My prayer, my exhortation for you, Zach and Jenny, in particular, but also for all of us who have children or even who have adult children who have moved on in life, or who have grandchildren, is that we raise our children in the fear and admonition of the Lord—that we are being deliberate about pointing our children towards faith in Jesus Christ in a powerful way.  That we raise our children in the church, that we raise our children always pointing to the reality that the sign that has been placed upon their head points toward.  With the expectation, not the general hope, but the expectation that they will come to faith in God himself.  And that we strive, that we not see generations rise up as we read through the historical books in the Old Testament, particularly in Judges, that does not know the things that God has done—not just in Biblical times, but in the history of our nation, in the history of the world, in the history of the church, and in the history of their individual family.  Children should know their parents’ witness story—children should know their parents’ confession of faith and how their parents came to faith in Jesus Christ.  And we as parents should be deliberate about pointing our children toward that reality and that expectation that they too would come to faith in our Lord and Savior.

 

Secondly, note too the language of blessing and cursing that is attached to covenant membership.  All too often we like to talk about the blessings as comfortable and pleasing to do.  But we don’t often talk as freely about the judgments that are given in connection with the blessings.  Those who are born again believers—those who are redeemed need to always remember one thing—we have been redeemed from something and that something is the righteous judgment that God brings for sin.  If we don’t preach judgment and we don’t preach the threat of judgment at the same time that we preach redemption, redemption won’t have its meaning, it won’t have its power because people won’t understand what it is that they have been saved and delivered from.  Eternal Judgment of God.  If we are to preach the gospel of redemption to our children and to our neighbors, we must also not be afraid to preach what we have been redeemed from.

 

Christ did not die to make you nice—he died to make you holy.  And he died to deliver you from the wrath to come.  Make sure that when you are sharing the gospel with others that you understand the stakes that you are playing with.  This is not a kids game of penny poker, but this is a matter of life and death.  The stakes are eternal.  Do not take them lightly.  If you do not have a personal relationship with Jesus Christ, you will be rightfully condemned to the fires of hell.  If your children do not have a personal relationship with Jesus Christ, they will be rightfully condemned to eternal damnation. 

 

Beloved, are you comfortable with those stakes, because these are the stakes that we are playing with.  Are you satisfied in knowing which side of the divide that you stand upon—and your loved ones stand upon.  If not, this is the day of decision.  This is the day that you have the time to speak these words to your children, to your families, and to yourself.

 

And Thirdly, finally notice the emphasis on your response to choose life.  In verse 16, Moses writes, “Obey the commandments.”  How do we do this?  Love the Lord our God, to walk in his ways, to keep his statutes and his rules that we might live and multiply.  Do you see what he is saying?  That just coming to faith, just saying, “Lord forgive me,” is not simply what you have been called to do—that is a first step.  But we are also called to live it out.  We are also called to walk the walk of faith.  We are also called to walk before the nations proclaiming the truth of the Gospel, loving the Lord, walking in his ways, and keeping his words.

 

I would like to close this morning with verses 19 and 20 of this chapter.  Moses speaks these words to you and to me, and he speaks as follows:

I this day, I call heaven and earth as witness against you, that I have set before you life and death, blessing and cursing.

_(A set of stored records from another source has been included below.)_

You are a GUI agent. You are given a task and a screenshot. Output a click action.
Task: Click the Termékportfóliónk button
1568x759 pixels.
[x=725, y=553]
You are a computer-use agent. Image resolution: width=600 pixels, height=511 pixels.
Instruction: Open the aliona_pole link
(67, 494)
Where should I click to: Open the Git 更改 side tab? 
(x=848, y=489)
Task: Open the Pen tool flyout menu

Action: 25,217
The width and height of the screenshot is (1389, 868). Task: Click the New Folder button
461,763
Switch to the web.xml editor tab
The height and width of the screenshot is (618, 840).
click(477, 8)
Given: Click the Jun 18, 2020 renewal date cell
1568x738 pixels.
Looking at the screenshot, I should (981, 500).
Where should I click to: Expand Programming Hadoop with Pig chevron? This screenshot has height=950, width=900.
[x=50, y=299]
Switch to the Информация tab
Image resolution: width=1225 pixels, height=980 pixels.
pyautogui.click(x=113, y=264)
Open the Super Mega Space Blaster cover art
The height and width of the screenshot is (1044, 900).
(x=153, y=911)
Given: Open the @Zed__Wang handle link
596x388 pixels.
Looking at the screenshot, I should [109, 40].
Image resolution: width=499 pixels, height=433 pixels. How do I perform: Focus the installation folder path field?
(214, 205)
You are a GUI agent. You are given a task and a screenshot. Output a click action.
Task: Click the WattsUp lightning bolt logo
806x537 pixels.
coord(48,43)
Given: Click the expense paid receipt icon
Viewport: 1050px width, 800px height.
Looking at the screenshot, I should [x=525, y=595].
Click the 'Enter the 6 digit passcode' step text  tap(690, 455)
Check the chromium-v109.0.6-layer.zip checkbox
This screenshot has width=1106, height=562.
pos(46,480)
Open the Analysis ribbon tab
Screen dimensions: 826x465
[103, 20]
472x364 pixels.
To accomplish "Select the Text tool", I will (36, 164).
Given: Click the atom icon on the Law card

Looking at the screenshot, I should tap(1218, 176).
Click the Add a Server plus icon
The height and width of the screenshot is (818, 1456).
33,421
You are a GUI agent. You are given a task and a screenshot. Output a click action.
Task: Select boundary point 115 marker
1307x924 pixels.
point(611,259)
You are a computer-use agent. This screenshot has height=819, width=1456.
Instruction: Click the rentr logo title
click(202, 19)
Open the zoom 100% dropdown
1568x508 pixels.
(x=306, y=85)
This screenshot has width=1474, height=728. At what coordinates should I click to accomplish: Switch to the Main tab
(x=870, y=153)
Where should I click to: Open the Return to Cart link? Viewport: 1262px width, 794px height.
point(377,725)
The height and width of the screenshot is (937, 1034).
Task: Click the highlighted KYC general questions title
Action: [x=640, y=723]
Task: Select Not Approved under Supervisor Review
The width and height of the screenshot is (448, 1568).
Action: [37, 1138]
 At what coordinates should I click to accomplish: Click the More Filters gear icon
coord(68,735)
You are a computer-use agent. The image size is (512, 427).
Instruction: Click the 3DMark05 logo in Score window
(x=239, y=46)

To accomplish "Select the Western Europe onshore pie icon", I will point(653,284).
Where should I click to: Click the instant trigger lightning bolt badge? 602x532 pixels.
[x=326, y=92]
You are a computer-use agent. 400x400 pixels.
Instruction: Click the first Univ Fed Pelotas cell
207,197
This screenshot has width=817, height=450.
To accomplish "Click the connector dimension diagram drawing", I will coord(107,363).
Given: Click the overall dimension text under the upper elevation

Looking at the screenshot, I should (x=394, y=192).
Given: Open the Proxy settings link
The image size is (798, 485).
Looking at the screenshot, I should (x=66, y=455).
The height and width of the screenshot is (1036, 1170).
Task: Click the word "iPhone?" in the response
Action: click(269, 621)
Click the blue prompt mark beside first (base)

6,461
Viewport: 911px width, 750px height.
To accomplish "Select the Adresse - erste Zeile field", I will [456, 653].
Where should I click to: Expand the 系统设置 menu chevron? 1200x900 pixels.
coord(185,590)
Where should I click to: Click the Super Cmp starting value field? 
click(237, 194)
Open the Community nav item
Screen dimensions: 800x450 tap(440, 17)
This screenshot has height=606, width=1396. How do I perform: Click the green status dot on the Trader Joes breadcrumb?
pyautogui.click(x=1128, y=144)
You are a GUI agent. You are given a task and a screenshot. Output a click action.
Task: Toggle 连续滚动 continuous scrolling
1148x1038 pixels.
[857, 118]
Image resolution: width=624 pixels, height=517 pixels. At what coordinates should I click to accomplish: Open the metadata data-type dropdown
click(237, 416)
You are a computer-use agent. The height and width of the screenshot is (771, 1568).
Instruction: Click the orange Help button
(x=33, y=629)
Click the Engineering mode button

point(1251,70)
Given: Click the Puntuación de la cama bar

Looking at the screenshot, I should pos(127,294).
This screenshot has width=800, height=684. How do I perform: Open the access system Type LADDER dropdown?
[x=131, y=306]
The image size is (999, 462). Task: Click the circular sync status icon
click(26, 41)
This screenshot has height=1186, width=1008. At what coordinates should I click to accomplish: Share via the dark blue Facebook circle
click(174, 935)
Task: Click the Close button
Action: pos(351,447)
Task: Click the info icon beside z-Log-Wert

Therefore, choose life, that you and your offspring may live, loving the Lord your God, obeying his voice, and holding fast to him for he is your life and length of days.  That you may dwell in the land that the Lord swore to your fathers, to Abraham, to Isaac, and to Jacob to give them.

 

            Beloved, choose this day whom you will serve.  Choose this day what inheritance that you are seeking—an inheritance that is here in the wealth of the nations, or an inheritance that is being reserved, as Peter writes, in heaven, free from being defiled and corrupted.

 

 

 

            

A Soldier’s Model: 2 Timothy 2:1-7 October 05, 2008

Posted by preacherwin in Occasional Sermons, Sermons.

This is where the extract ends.